Written tasks
1 - Condense the paragraph of the core-file thread below that begins "I don't think lldb has a core file writer" into a brief bulleted list that preserves its main facts.
2 - Proceed with the core-file thread below, writing on from its final line.

That said, I was able to trivially generate a ~20k core file by setting /proc/$PID/coredump_filter to 0. You won't get any memory regions that way, but it does not sound like you need any for this test anyway. It could probably be even improved by some tricks like static linking (to avoid having a long list of modules, etc). Have you tried that?

I'd assumed that gcore would ignore the coredump_filter setting but it turns out it doesn't so I should be able to use that. lldb seems happy enough opening the core files produced with a filter of 0 so it's probably the simplest solution.

I don't think lldb has a core file writer for Linux/ELF, process save-core doesn't seem to think it does. I'm not sure it would help in this case though - I need to make sure we can open core files created via gcore. Opening core files generated by lldb itself would be a separate test case. It's still quite a desirable feature, Linux does not really have a good API for creating core dumps. gcore is useful but it still means exec-ing another process.

I'll tidy up my test cases and try to generate at least 64 and 32 bit intel cores to go with them before adding them to this patch.

Checking core files into the repository will grow all git based repositories over time as every version of every core file will be included in the git clone. We have avoided checking in core files or any other larger files for this very reason. Not sure what the right answer is here.

hhellyer updated this revision to Diff 78524.Nov 18 2016, 7:23 AM
hhellyer edited edge metadata.

Data
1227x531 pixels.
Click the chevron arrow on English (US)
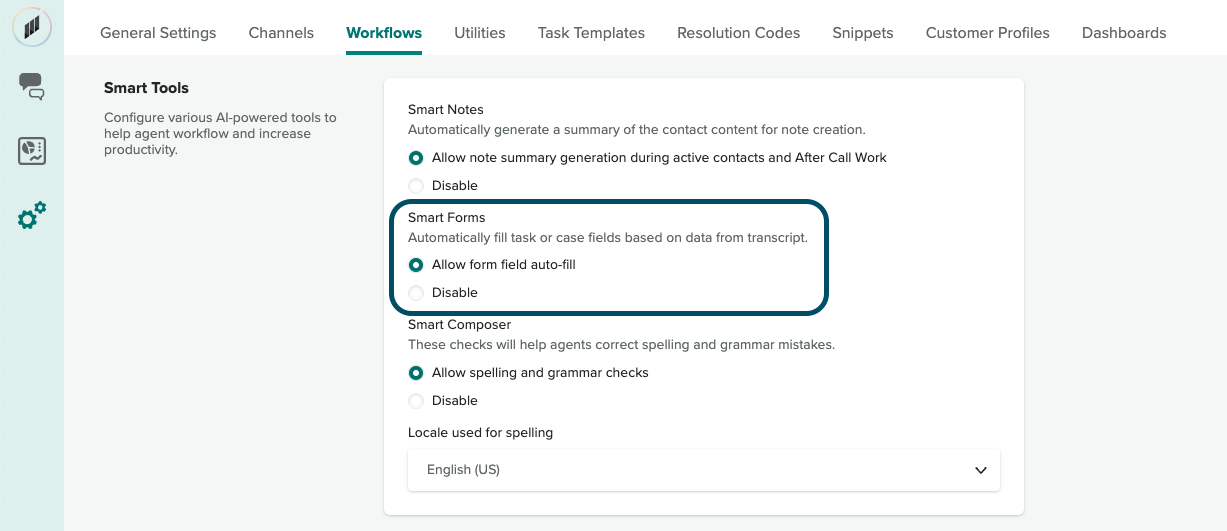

Final answers
1 -
- lldb appears to have no core file writer for Linux/ELF, and process save-core does not seem to support one.
- Such a writer might not help here anyway, because the test must confirm that core files created via gcore can be opened. Opening core files generated by lldb itself would be a separate test case.
- The feature would still be quite desirable, since Linux lacks a good API for creating core dumps. gcore is useful but still requires exec-ing another process.

2 -
Updating the patch to include the test cases and scripts to produce the core dumps.
I haven't included the core dumps and when I do I'll need to update the pid and
tid values in the test scripts. That can wait until we've decided what to do about
the core dumps though.

We probably don't want to check in zillions of core files, but I believe having a couple of them is fine, particularly when care is taken to minimize their size. I believe the benefits (being able to run tests on a piece of code in a reproducible and platform-independent manner) outweigh the downsides. And I don't expect these files to change every week (probably more like never), so they won't bloat the history. Compare that with a 7MB python reference html file we currently store in the repo, which we should update (but we don't) on every API change.

hhellyer updated this revision to Diff 79051.Nov 23 2016, 3:36 AM

Updated to add the test executables and core files.

@labath If you are happy with the tests and the size of their supporting files I'll land this, otherwise let me know if anything needs changing.

I just tried it, and these tests run fine without the executable file. Just remove those, and I think we're ready.

packages/Python/lldbsuite/test/functionalities/postmortem/elf-core/gcore/TestGCore.py
39

You don't need the executable file for this test. Just create an empty target self.dbg.CreateTarget("") and use that.

hhellyer updated this revision to Diff 79056.Nov 23 2016, 5:59 AM

Updating patch to remove executables and create empty targets in the test cases.

I'll land these changes tomorrow morning (UK time) so I can watch the builds and check there's no problems with the tests.

hhellyer closed this revision.Nov 24 2016, 1:06 AM

It fails on the linux buildbot, but not when I run it locally. I am going to investigate the issue.

Oh, you fixed it. Thank you. :)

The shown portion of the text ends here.